What you have to do:
In your copy, reproduce each entry exactly and include no picture.

Dataset excerpts Block Start

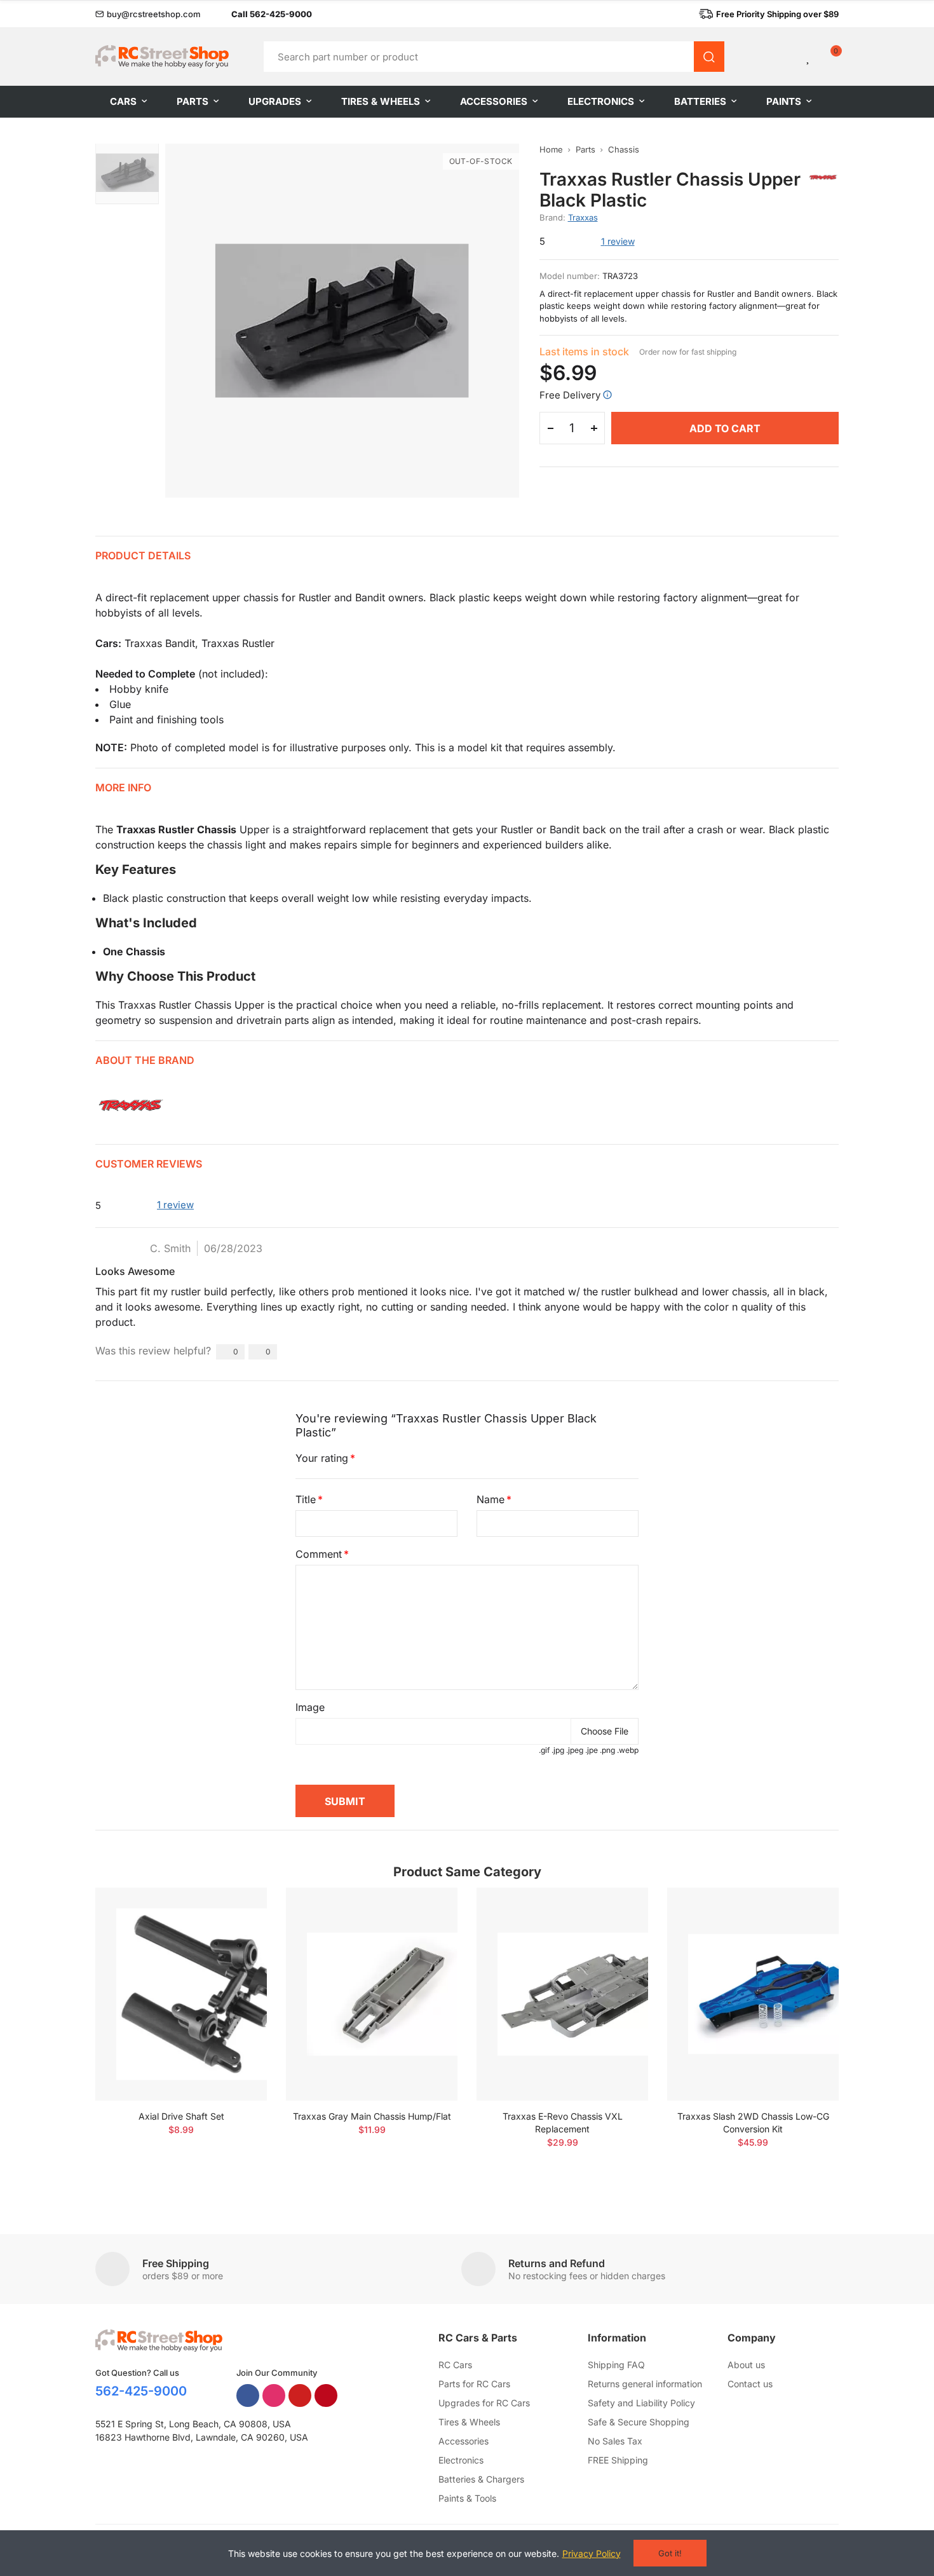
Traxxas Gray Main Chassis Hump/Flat (372, 2116)
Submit (345, 1801)
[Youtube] (299, 2395)
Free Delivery (569, 395)
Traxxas (583, 217)
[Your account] (787, 56)
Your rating (321, 1458)
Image (310, 1707)
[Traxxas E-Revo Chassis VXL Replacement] (562, 1994)
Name (490, 1499)
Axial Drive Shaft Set (181, 2116)
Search (709, 56)
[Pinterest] (326, 2395)
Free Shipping (175, 2263)
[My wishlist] (808, 56)
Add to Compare (235, 1909)
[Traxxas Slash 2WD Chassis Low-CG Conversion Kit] (753, 1994)
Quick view (235, 1935)
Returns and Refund (556, 2263)
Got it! (670, 2553)
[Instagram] (273, 2395)
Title (305, 1499)
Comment (318, 1554)
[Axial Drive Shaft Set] (181, 1994)
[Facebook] (247, 2395)
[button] (148, 14)
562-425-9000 (141, 2391)
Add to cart (725, 428)
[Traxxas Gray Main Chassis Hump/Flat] (371, 1994)
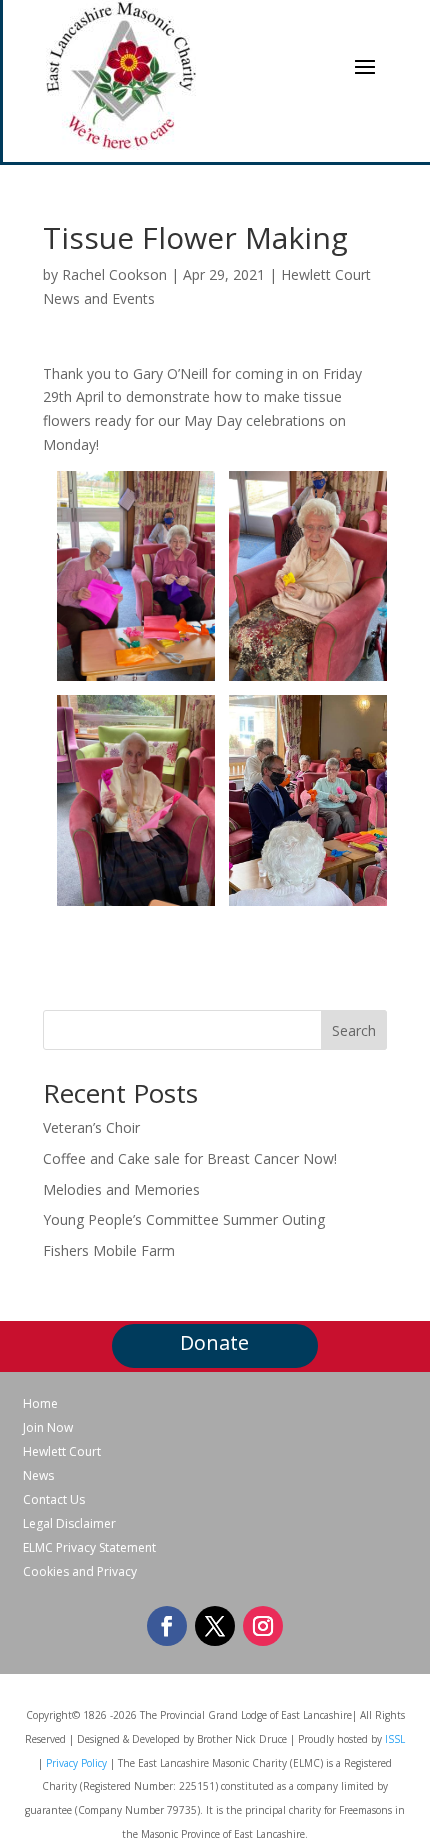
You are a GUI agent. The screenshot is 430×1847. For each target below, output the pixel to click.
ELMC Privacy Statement (89, 1548)
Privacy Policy (76, 1763)
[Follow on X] (215, 1626)
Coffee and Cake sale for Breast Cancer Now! (190, 1158)
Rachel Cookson (114, 274)
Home (40, 1404)
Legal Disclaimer (69, 1524)
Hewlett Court (62, 1452)
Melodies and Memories (121, 1189)
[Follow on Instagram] (263, 1626)
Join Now (48, 1428)
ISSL (395, 1739)
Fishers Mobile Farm (109, 1250)
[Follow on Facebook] (167, 1626)
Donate (214, 1342)
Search (354, 1030)
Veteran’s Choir (91, 1127)
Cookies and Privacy (80, 1572)
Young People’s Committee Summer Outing (184, 1219)
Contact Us (54, 1500)
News (38, 1476)
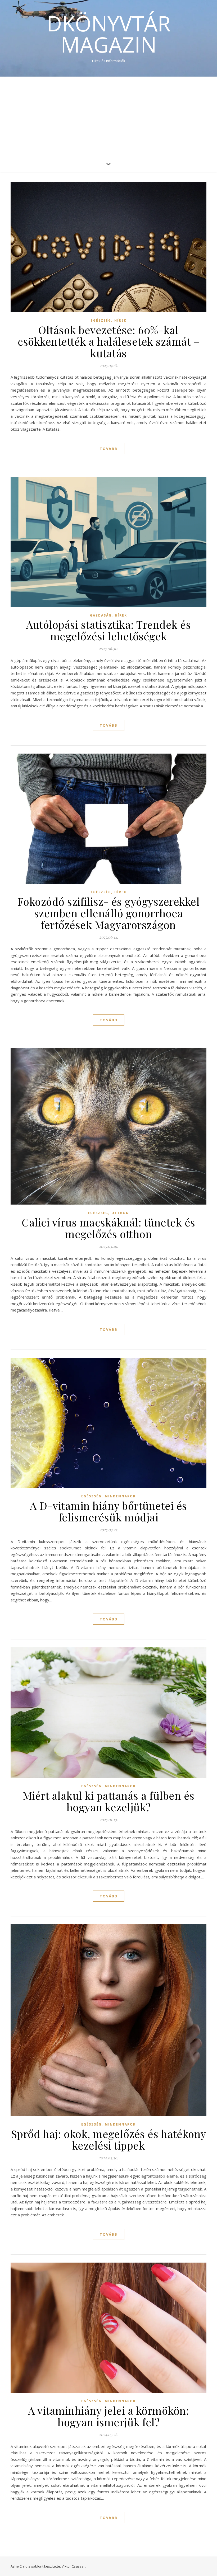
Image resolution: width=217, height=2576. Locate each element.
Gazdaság (101, 615)
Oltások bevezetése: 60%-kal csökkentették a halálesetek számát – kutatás (108, 341)
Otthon (120, 1213)
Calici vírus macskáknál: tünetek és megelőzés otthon (108, 1228)
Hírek (120, 320)
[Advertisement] (108, 116)
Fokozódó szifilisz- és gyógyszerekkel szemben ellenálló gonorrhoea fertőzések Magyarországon (108, 913)
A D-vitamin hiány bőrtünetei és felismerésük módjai (108, 1511)
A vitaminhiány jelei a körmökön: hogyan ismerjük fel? (108, 2416)
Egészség (101, 320)
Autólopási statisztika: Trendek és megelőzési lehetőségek (108, 630)
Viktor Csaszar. (74, 2566)
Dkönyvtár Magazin (108, 34)
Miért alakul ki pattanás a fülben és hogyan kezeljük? (109, 1801)
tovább (108, 448)
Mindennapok (120, 1496)
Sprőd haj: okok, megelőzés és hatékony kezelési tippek (108, 2139)
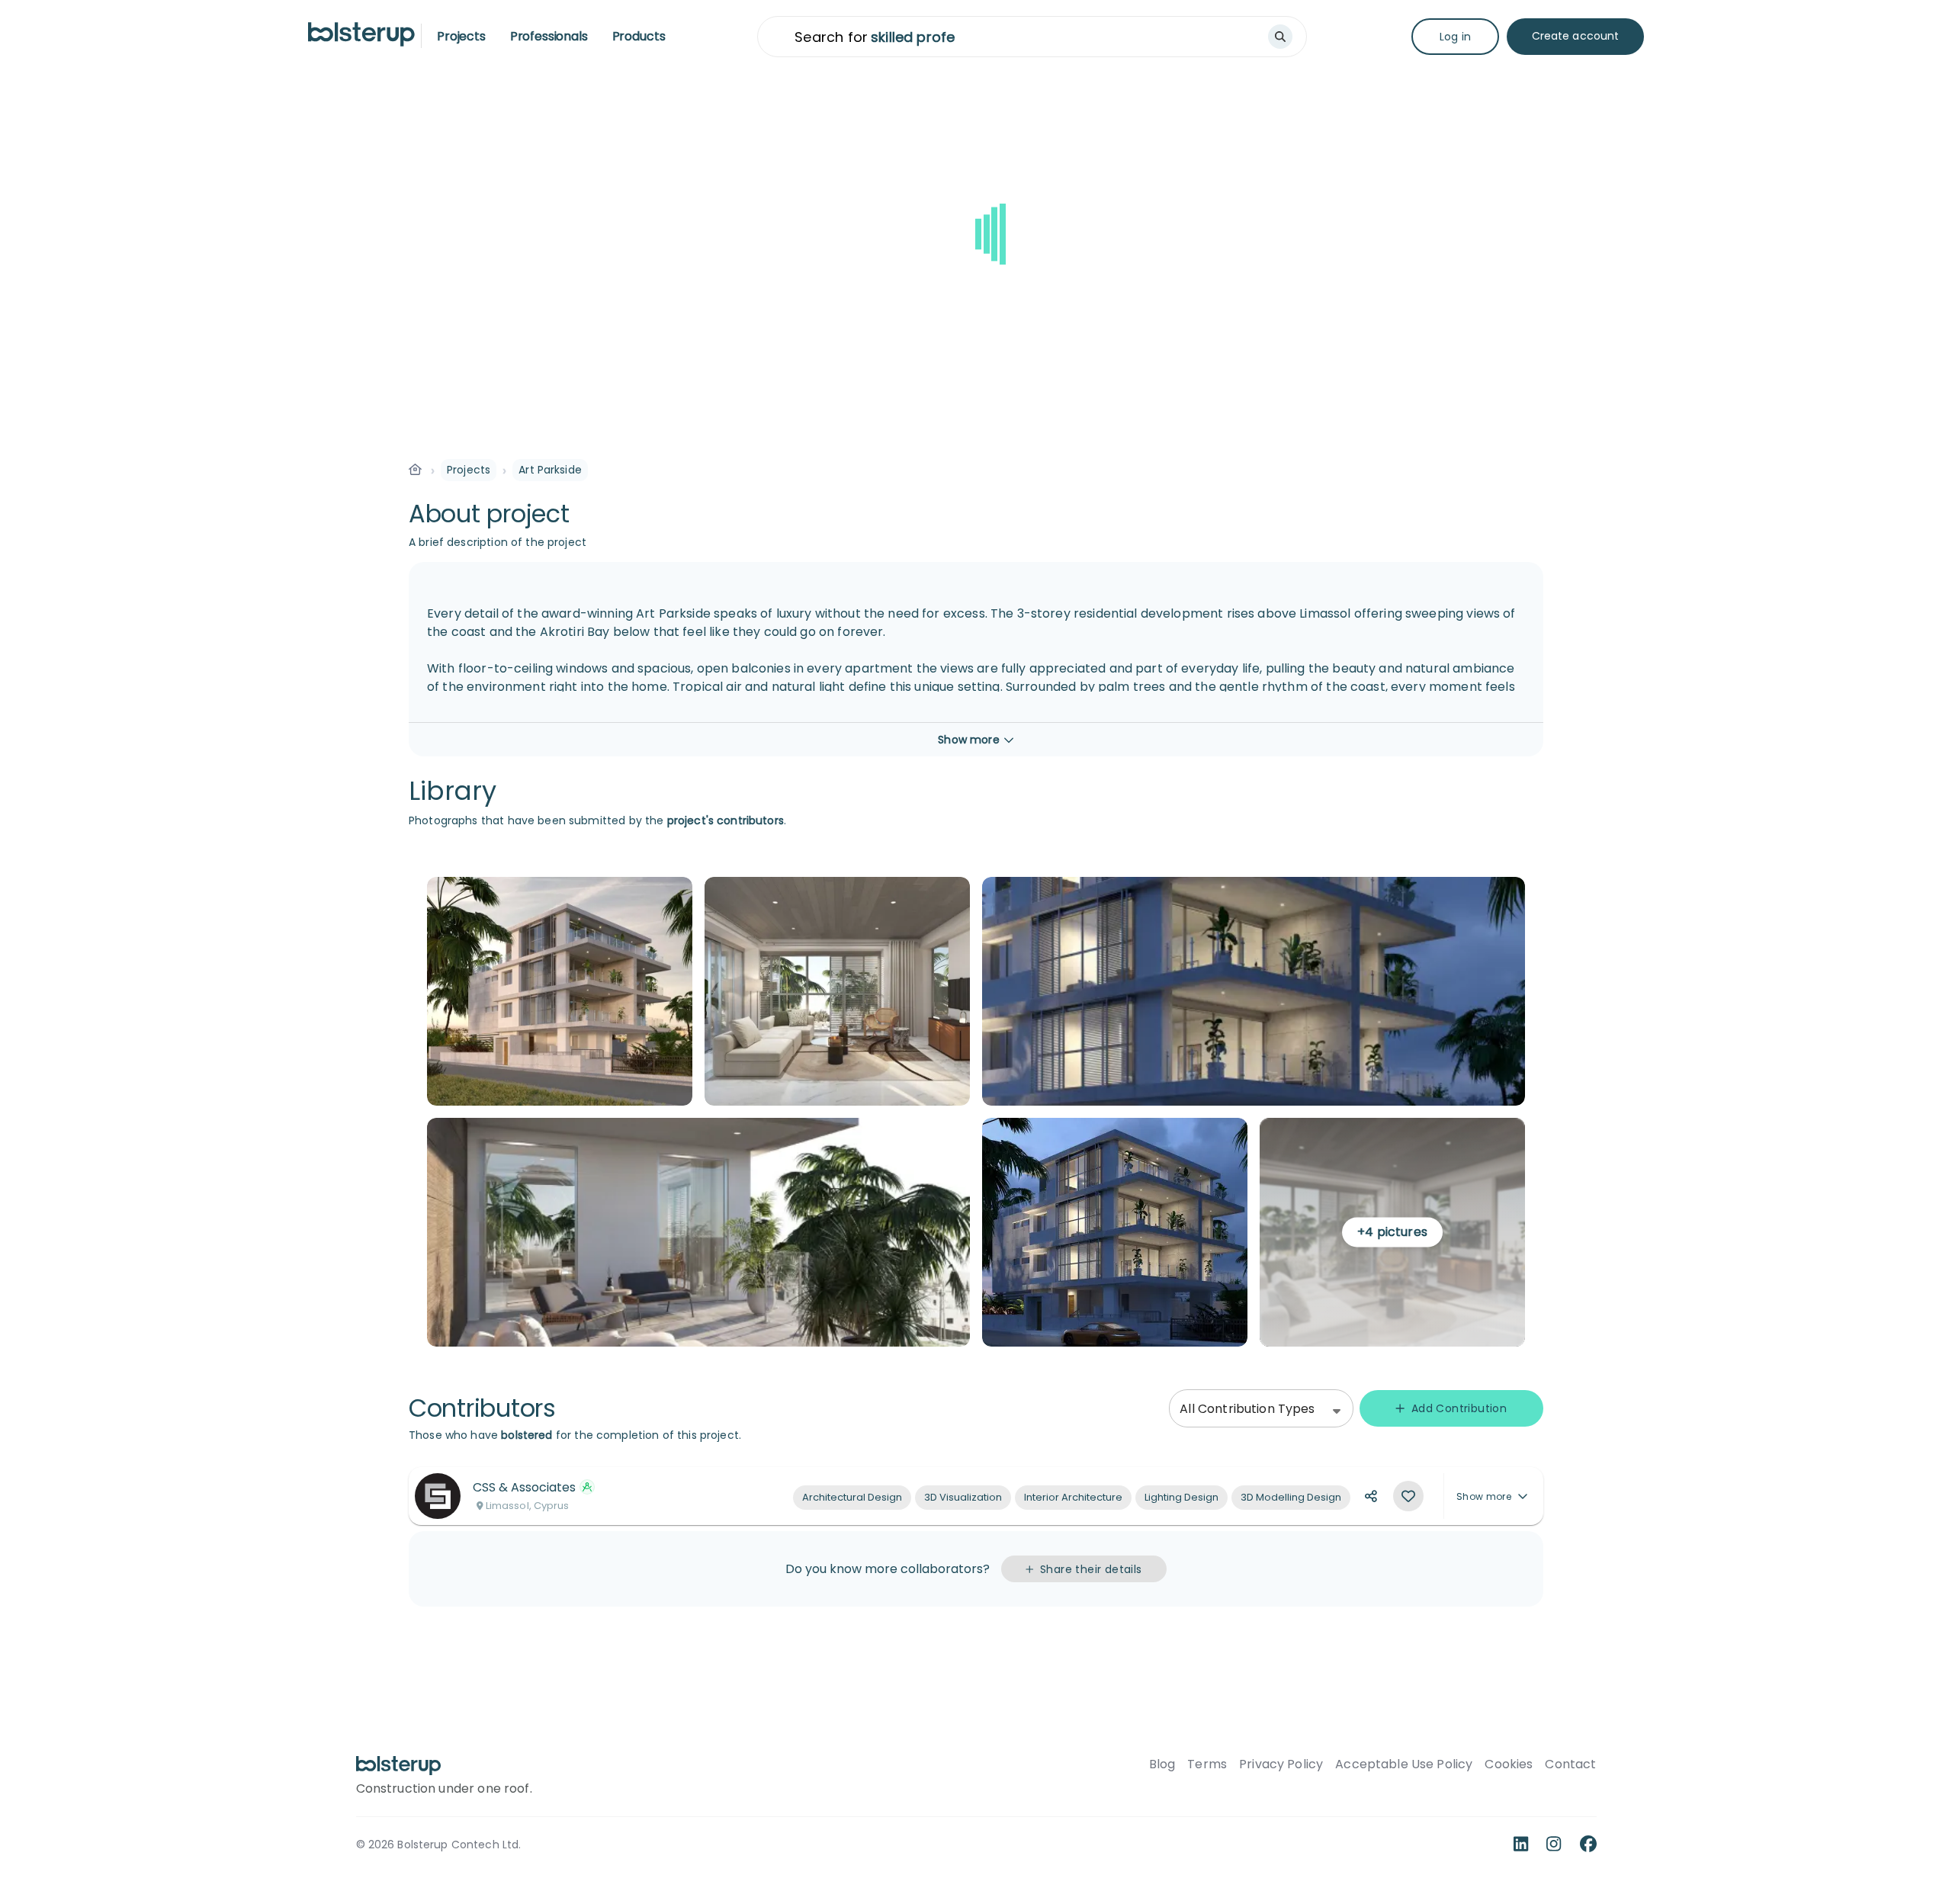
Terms (1207, 1764)
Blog (1162, 1764)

Dataset excerpts Block End

Answer to this exercise:
Traxxas Gray Main Chassis Hump/Flat (372, 2116)
Submit (345, 1801)
[Youtube] (299, 2395)
Free Delivery (569, 395)
Traxxas (583, 217)
[Your account] (787, 56)
Your rating (321, 1458)
Image (310, 1707)
[Traxxas E-Revo Chassis VXL Replacement] (562, 1994)
Name (490, 1499)
Axial Drive Shaft Set (181, 2116)
Search (709, 56)
[Pinterest] (326, 2395)
Free Shipping (175, 2263)
[My wishlist] (808, 56)
Add to Compare (235, 1909)
[Traxxas Slash 2WD Chassis Low-CG Conversion Kit] (753, 1994)
Quick view (235, 1935)
Returns and Refund (556, 2263)
Got it! (670, 2553)
[Instagram] (273, 2395)
Title (305, 1499)
Comment (318, 1554)
[Axial Drive Shaft Set] (181, 1994)
[Facebook] (247, 2395)
[button] (148, 14)
562-425-9000 (141, 2391)
Add to cart (725, 428)
[Traxxas Gray Main Chassis Hump/Flat] (371, 1994)
You are a GUI agent. The screenshot is 430×1847. For each target below, output the pixel to click.
ELMC Privacy Statement (89, 1548)
Privacy Policy (76, 1763)
[Follow on X] (215, 1626)
Coffee and Cake sale for Breast Cancer Now! (190, 1158)
Rachel Cookson (114, 274)
Home (40, 1404)
Legal Disclaimer (69, 1524)
Hewlett Court (62, 1452)
Melodies and Memories (121, 1189)
[Follow on Instagram] (263, 1626)
Join Now (48, 1428)
ISSL (395, 1739)
Fishers Mobile Farm (109, 1250)
[Follow on Facebook] (167, 1626)
Donate (214, 1342)
Search (354, 1030)
Veteran’s Choir (91, 1127)
Cookies and Privacy (80, 1572)
Young People’s Committee Summer Outing (184, 1219)
Contact Us (54, 1500)
News (38, 1476)
Image resolution: width=217, height=2576. Locate each element.
Gazdaság (101, 615)
Oltások bevezetése: 60%-kal csökkentették a halálesetek számát – kutatás (108, 341)
Otthon (120, 1213)
Calici vírus macskáknál: tünetek és megelőzés otthon (108, 1228)
Hírek (120, 320)
[Advertisement] (108, 116)
Fokozódó szifilisz- és gyógyszerekkel szemben ellenálló gonorrhoea fertőzések Magyarországon (108, 913)
A D-vitamin hiány bőrtünetei és felismerésük módjai (108, 1511)
A vitaminhiány jelei a körmökön: hogyan ismerjük fel? (108, 2416)
Egészség (101, 320)
Autólopási statisztika: Trendek és megelőzési lehetőségek (108, 630)
Viktor Csaszar. (74, 2566)
Dkönyvtár Magazin (108, 34)
Miért alakul ki pattanás a fülben és hogyan kezeljük? (109, 1801)
tovább (108, 448)
Mindennapok (120, 1496)
Sprőd haj: okok, megelőzés és hatékony kezelési tippek (108, 2139)
Terms (1207, 1764)
Blog (1162, 1764)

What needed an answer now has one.